Forest Rights Act : Challenges – UPSC GS2

Forest Rights during colonial period :
  • The Forest Rights Act, 2006 is a radical change in the sense that during colonial time forests have all been declared to be owned by government and people living on forest produce, living along the forest suddenly became trespasses. The reality on ground is that these people are not intruders, they have been living in the forest traditionally for generations.
  • If we trace the rights of the people over forest, it was during the colonial period the people had lost their rights.
Forest Rights after Independence :
  • Post-Independence the National Forest Policy was adopted, subsequently community forest management programmes like Joint Forest Management and Community Forest Management Programmes were implemented from 1990 onwards with people participation. Until then there was mistrust about how forests are being managed and people felt alienated especially in forest areas where tribals are living in large numbers.
  • Post-Independence most of the forests have degraded and when the government started course correction in 1990 onwards we are coming across the idea of people’s rights over forest land and forest resources. There has been a long struggle for the land that they are dependent for their livelihood and survival.
Basics about Forest Rights Act (FRA):
  • The legislation was passed in December 2006
  • It concerns the rights of forest-dwelling communities to land and other resources, denied to them over decades as a result of the continuance of colonial forest laws in India.
  • The Act grants legal recognition to the rights of traditional forest dwelling communities, partially correcting the injustice caused by the forest laws.
Rights under the Act:
  • Title rights: i.e. ownership to land that is being farmed by tribals or forest dwellers subject to a maximum of 4 hectares; ownership is only for land that is actually being cultivated by the concerned family, meaning that no new lands are granted.
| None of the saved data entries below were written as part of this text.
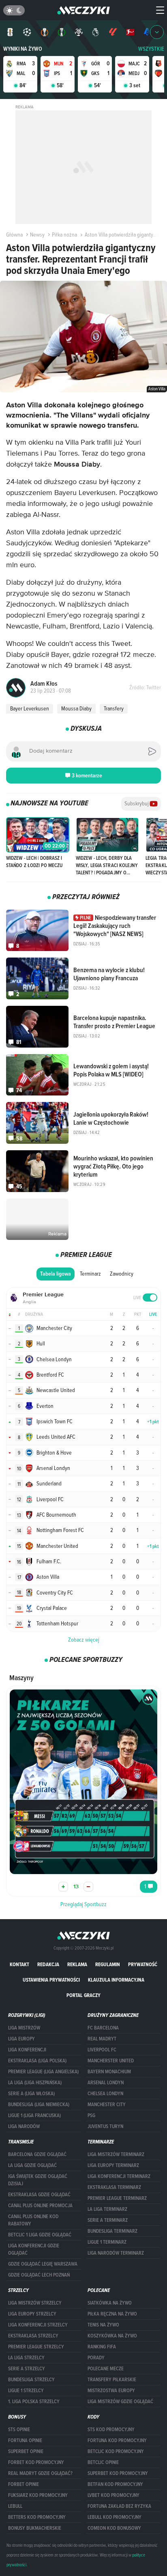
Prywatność (142, 1964)
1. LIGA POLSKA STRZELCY (34, 2401)
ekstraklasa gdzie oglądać (39, 2194)
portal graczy (83, 1995)
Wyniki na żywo (22, 48)
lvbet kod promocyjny (113, 2495)
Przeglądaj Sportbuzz (83, 1904)
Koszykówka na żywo (112, 2336)
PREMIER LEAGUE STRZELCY (36, 2347)
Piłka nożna (64, 234)
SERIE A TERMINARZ (108, 2220)
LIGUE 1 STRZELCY (26, 2390)
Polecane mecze (106, 2368)
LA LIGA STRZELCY (26, 2357)
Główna (14, 234)
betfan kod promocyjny (115, 2484)
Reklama (77, 1964)
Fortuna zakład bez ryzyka (119, 2506)
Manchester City (107, 2104)
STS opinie (19, 2429)
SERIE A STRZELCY (26, 2368)
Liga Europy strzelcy (32, 2314)
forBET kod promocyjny (36, 2462)
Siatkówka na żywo (110, 2303)
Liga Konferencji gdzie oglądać (33, 2249)
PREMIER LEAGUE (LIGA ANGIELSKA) (43, 2071)
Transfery (114, 708)
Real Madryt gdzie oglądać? (40, 2473)
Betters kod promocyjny (37, 2517)
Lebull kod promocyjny (114, 2517)
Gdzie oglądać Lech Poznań (39, 2275)
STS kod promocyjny (111, 2429)
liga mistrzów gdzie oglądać (120, 2401)
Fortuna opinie (25, 2440)
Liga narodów (24, 2126)
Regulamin (107, 1964)
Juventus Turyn (105, 2126)
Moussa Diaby (76, 708)
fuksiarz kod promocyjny (38, 2495)
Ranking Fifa (102, 2347)
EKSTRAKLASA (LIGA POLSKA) (37, 2060)
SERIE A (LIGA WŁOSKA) (31, 2093)
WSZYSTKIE (151, 48)
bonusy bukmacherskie (34, 2528)
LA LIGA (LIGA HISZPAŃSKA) (35, 2082)
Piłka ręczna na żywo (112, 2314)
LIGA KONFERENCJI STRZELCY (38, 2325)
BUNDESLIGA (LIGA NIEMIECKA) (38, 2104)
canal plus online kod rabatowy (33, 2220)
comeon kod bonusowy (114, 2528)
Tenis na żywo (103, 2325)
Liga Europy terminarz (113, 2165)
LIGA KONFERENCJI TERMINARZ (119, 2176)
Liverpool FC (102, 2050)
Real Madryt (102, 2039)
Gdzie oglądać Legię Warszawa (42, 2264)
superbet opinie (25, 2451)
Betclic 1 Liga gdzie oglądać (39, 2235)
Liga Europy (21, 2039)
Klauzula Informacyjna (116, 1980)
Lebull (15, 2506)
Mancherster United (111, 2060)
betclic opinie (103, 2462)
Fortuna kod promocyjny (117, 2440)
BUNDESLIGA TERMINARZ (112, 2231)
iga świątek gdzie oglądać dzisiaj (37, 2180)
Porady (96, 2357)
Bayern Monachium (109, 2071)
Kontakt (19, 1964)
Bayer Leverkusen (29, 708)
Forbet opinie (23, 2484)
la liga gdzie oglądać (32, 2165)
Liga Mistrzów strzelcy (35, 2303)
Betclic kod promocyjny (116, 2451)
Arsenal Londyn (106, 2082)
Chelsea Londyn (105, 2093)
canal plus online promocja (40, 2205)
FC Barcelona (103, 2028)
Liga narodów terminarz (116, 2253)
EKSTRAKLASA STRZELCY (33, 2336)
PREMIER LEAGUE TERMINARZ (117, 2198)
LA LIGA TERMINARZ (107, 2209)
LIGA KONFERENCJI (27, 2050)
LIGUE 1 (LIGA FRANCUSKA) (34, 2115)
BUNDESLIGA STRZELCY (31, 2379)
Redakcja (48, 1964)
  • Use rights: to minor forest produce (also including ownership), to grazing areas, to pastoralist routes, etc.
  • Relief and development rights: to rehabilitation in case of illegal eviction or forced displacement; and to basic amenities, subject to restrictions for forest protection.
  • Forest management rights: to protect forests and wildlife.
Eligibility to get rights under the Act is confined to those who “primarily reside in forests” and who depend on forests and forest land for a livelihood. Further, either the claimant must be a member of the Scheduled Tribes scheduled in that area or must have been residing in the forest for 75 years.
Why Forest Rights Act is needed?
  • A majority of the tribal communities in India are poor and landless. They practice small-scale farming, pastoralism, and nomadic herding.
  • On the Human Development Index, the tribal-populated States always rank lower than the national average.
  • Acknowledging their poor status, the government passed the forest rights act to improve their livelihood.
  • However, even after 15 years, the Implementation of the Forest rights act is faced with many challenges resulting.
What are the issues in implementation?
  • Act requires the constitution of a Forest Rights Committee comprising members from within the village by conducting a Gram Sabha with two-thirds of the members present at the meetingThis process is not followed in many places.
    • Reasons:
      • These committees were mostly constituted by the Panchayat Secretaries upon the directives received from District Magistrates at short notice.
      • The nominations for members for the taluk-level and district-level committees were also not transparent.
  • The FRA provides for equal rights in titles issued under the Act for women. They have the equitable role at every stage of decision-making. However, on the ground, the women were hardly visible in this regard.
  • In the initial stages of implementation, there was an insistence on satellite images as evidence while other admissible proofs were ignored, as happened in Gujarat. This resulted in mass rejections of claims by the authorities.
  • Various welfare and developmental schemes of the Rural Department were not extended everywhere to the tribal people who received documents of land possession under the FRA. Despite the directives issued by the Ministry to treat them on a par with others.
  • Poor awareness levels of FR act among the tribal people is also an issue, especially in the scheduled areas which are remotely located. To effectively present claims, a fair understanding of the Act and its implementation process is necessary.
  • Involvement of NGOs was missing in some interior areas in States like Chhattisgarh, where the insurgency was affecting the lives of the people. Evidence suggests that implementation was better in areas that were fairly close to urban settings or where accessibility was easy.
Problems faced by Tribals:
  • Tribal areas are witnessing a decline in the quality of forest produce in their vicinity, thus forcing them to look for other sources of livelihood.
  • Earnings from activities such as a collection of tendu leaves for rolling local cigars were affected due to the influx of laborers from Bihar who were willing to work for low wages. For ex, Chhattisgarh.
  • Poor market and exploitation by local traders/middlemen.
  • They possess lands (including the lands recognised under the FRA) that are small, of poor quality (particularly lands located on hill slopes), and are not very fertile.
  • To enhance their income, they migrate to work as construction or road-laying labourers.
  • Due to the quality of education received by the youth in the remote districts, the possibility of acquiring meaningful jobs remains thin.